- Opening Delimiter -

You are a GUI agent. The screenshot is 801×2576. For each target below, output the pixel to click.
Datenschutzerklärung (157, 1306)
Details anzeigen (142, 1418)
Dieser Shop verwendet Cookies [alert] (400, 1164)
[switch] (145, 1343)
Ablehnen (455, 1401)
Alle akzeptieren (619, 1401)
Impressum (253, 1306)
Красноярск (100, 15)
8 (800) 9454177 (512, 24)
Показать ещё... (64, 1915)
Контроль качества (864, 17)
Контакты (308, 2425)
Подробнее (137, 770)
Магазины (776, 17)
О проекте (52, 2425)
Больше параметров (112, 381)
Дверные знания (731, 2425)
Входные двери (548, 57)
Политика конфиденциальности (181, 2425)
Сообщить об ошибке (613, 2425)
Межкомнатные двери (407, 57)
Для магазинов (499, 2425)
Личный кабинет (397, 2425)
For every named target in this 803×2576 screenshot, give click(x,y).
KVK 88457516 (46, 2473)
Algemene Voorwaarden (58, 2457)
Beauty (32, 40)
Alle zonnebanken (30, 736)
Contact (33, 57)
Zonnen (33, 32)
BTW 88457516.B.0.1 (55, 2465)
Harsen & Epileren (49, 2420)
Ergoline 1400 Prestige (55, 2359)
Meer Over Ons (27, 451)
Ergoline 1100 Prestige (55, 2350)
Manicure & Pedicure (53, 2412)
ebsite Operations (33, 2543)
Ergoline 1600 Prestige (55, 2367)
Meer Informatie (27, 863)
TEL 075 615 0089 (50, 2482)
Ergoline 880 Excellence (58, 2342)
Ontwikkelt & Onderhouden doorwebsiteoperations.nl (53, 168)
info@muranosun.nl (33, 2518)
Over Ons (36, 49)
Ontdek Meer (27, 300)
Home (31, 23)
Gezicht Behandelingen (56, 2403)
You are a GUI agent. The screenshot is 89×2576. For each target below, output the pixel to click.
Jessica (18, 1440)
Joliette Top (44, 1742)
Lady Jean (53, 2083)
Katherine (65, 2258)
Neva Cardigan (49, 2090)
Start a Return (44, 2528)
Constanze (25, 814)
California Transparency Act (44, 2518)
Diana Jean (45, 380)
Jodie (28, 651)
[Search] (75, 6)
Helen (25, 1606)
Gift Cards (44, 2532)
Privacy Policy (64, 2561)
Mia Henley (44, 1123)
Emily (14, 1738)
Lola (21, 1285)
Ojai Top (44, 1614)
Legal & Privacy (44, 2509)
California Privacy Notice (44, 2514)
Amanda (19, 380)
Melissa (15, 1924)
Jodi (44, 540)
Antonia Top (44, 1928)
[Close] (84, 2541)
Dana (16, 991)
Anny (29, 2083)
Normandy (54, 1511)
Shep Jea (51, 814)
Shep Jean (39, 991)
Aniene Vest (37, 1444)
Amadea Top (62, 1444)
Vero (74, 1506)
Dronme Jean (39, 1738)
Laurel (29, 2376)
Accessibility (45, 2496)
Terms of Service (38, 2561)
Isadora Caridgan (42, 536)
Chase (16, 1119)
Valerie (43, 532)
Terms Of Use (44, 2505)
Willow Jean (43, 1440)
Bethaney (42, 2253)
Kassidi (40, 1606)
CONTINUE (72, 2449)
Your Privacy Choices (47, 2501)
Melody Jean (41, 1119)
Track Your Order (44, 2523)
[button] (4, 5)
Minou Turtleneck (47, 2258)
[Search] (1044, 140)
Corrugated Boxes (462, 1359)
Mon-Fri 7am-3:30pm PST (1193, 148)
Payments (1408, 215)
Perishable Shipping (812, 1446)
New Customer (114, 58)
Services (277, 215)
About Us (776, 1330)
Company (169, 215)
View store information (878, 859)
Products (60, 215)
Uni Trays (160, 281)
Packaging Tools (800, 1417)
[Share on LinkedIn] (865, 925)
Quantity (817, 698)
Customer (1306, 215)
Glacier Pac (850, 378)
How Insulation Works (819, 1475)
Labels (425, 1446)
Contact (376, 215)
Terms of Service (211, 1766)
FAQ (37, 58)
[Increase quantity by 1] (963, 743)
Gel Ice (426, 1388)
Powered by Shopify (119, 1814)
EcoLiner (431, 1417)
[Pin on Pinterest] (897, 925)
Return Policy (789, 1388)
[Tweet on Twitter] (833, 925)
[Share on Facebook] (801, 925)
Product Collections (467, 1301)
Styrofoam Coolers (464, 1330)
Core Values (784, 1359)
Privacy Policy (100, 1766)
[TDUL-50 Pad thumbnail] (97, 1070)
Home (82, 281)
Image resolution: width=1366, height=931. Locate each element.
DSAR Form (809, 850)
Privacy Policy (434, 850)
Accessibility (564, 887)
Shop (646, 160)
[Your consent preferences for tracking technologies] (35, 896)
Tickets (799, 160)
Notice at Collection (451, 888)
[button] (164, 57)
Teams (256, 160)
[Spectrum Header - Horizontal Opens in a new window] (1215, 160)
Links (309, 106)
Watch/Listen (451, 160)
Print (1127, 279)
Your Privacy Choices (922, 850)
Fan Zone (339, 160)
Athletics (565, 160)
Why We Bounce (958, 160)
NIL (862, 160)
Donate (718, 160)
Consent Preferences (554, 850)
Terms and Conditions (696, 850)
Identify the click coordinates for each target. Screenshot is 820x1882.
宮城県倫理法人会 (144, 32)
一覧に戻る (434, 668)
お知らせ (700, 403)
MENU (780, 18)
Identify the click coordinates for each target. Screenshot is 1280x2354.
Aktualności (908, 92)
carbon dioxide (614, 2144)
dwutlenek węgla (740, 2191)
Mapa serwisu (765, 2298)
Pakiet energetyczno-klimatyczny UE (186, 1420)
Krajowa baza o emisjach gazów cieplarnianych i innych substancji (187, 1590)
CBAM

- Closing Delimiter -

** Problem details **
Every line above should be transcribed exactly.

** Task answer **
You are a GUI agent. The screenshot is 801×2576. For each target below, output the pixel to click.
Datenschutzerklärung (157, 1306)
Details anzeigen (142, 1418)
Dieser Shop verwendet Cookies [alert] (400, 1164)
[switch] (145, 1343)
Ablehnen (455, 1401)
Alle akzeptieren (619, 1401)
Impressum (253, 1306)
Красноярск (100, 15)
8 (800) 9454177 (512, 24)
Показать ещё... (64, 1915)
Контроль качества (864, 17)
Контакты (308, 2425)
Подробнее (137, 770)
Магазины (776, 17)
О проекте (52, 2425)
Больше параметров (112, 381)
Дверные знания (731, 2425)
Входные двери (548, 57)
Политика конфиденциальности (181, 2425)
Сообщить об ошибке (613, 2425)
Межкомнатные двери (407, 57)
Для магазинов (499, 2425)
Личный кабинет (397, 2425)
For every named target in this 803×2576 screenshot, give click(x,y).
KVK 88457516 (46, 2473)
Algemene Voorwaarden (58, 2457)
Beauty (32, 40)
Alle zonnebanken (30, 736)
Contact (33, 57)
Zonnen (33, 32)
BTW 88457516.B.0.1 (55, 2465)
Harsen & Epileren (49, 2420)
Ergoline 1400 Prestige (55, 2359)
Meer Over Ons (27, 451)
Ergoline 1100 Prestige (55, 2350)
Manicure & Pedicure (53, 2412)
ebsite Operations (33, 2543)
Ergoline 1600 Prestige (55, 2367)
Meer Informatie (27, 863)
TEL 075 615 0089 (50, 2482)
Ergoline 880 Excellence (58, 2342)
Ontwikkelt & Onderhouden doorwebsiteoperations.nl (53, 168)
info@muranosun.nl (33, 2518)
Over Ons (36, 49)
Ontdek Meer (27, 300)
Home (31, 23)
Gezicht Behandelingen (56, 2403)
You are a GUI agent. The screenshot is 89×2576. For each target below, output the pixel to click.
Jessica (18, 1440)
Joliette Top (44, 1742)
Lady Jean (53, 2083)
Katherine (65, 2258)
Neva Cardigan (49, 2090)
Start a Return (44, 2528)
Constanze (25, 814)
California Transparency Act (44, 2518)
Diana Jean (45, 380)
Jodie (28, 651)
[Search] (75, 6)
Helen (25, 1606)
Gift Cards (44, 2532)
Privacy Policy (64, 2561)
Mia Henley (44, 1123)
Emily (14, 1738)
Lola (21, 1285)
Ojai Top (44, 1614)
Legal & Privacy (44, 2509)
California Privacy Notice (44, 2514)
Amanda (19, 380)
Melissa (15, 1924)
Jodi (44, 540)
Antonia Top (44, 1928)
[Close] (84, 2541)
Dana (16, 991)
Anny (29, 2083)
Normandy (54, 1511)
Shep Jea (51, 814)
Shep Jean (39, 991)
Aniene Vest (37, 1444)
Amadea Top (62, 1444)
Vero (74, 1506)
Dronme Jean (39, 1738)
Laurel (29, 2376)
Accessibility (45, 2496)
Terms of Service (38, 2561)
Isadora Caridgan (42, 536)
Chase (16, 1119)
Valerie (43, 532)
Terms Of Use (44, 2505)
Willow Jean (43, 1440)
Bethaney (42, 2253)
Kassidi (40, 1606)
CONTINUE (72, 2449)
Your Privacy Choices (47, 2501)
Melody Jean (41, 1119)
Track Your Order (44, 2523)
[button] (4, 5)
Minou Turtleneck (47, 2258)
[Search] (1044, 140)
Corrugated Boxes (462, 1359)
Mon-Fri 7am-3:30pm PST (1193, 148)
Payments (1408, 215)
Perishable Shipping (812, 1446)
New Customer (114, 58)
Services (277, 215)
About Us (776, 1330)
Company (169, 215)
View store information (878, 859)
Products (60, 215)
Uni Trays (160, 281)
Packaging Tools (800, 1417)
[Share on LinkedIn] (865, 925)
Quantity (817, 698)
Customer (1306, 215)
Glacier Pac (850, 378)
How Insulation Works (819, 1475)
Labels (425, 1446)
Contact (376, 215)
Terms of Service (211, 1766)
FAQ (37, 58)
[Increase quantity by 1] (963, 743)
Gel Ice (426, 1388)
Powered by Shopify (119, 1814)
EcoLiner (431, 1417)
[Pin on Pinterest] (897, 925)
Return Policy (789, 1388)
[Tweet on Twitter] (833, 925)
[Share on Facebook] (801, 925)
Product Collections (467, 1301)
Styrofoam Coolers (464, 1330)
Core Values (784, 1359)
Privacy Policy (100, 1766)
[TDUL-50 Pad thumbnail] (97, 1070)
Home (82, 281)
Image resolution: width=1366, height=931. Locate each element.
DSAR Form (809, 850)
Privacy Policy (434, 850)
Accessibility (564, 887)
Shop (646, 160)
[Your consent preferences for tracking technologies] (35, 896)
Tickets (799, 160)
Notice at Collection (451, 888)
[button] (164, 57)
Teams (256, 160)
[Spectrum Header - Horizontal Opens in a new window] (1215, 160)
Links (309, 106)
Watch/Listen (451, 160)
Print (1127, 279)
Your Privacy Choices (922, 850)
Fan Zone (339, 160)
Athletics (565, 160)
Why We Bounce (958, 160)
NIL (862, 160)
Donate (718, 160)
Consent Preferences (554, 850)
Terms and Conditions (696, 850)
Identify the click coordinates for each target. Screenshot is 820x1882.
宮城県倫理法人会 (144, 32)
一覧に戻る (434, 668)
お知らせ (700, 403)
MENU (780, 18)
Identify the click coordinates for each target. Screenshot is 1280x2354.
Aktualności (908, 92)
carbon dioxide (614, 2144)
dwutlenek węgla (740, 2191)
Mapa serwisu (765, 2298)
Pakiet energetyczno-klimatyczny UE (186, 1420)
Krajowa baza o emisjach gazów cieplarnianych i innych substancji (187, 1590)
CBAM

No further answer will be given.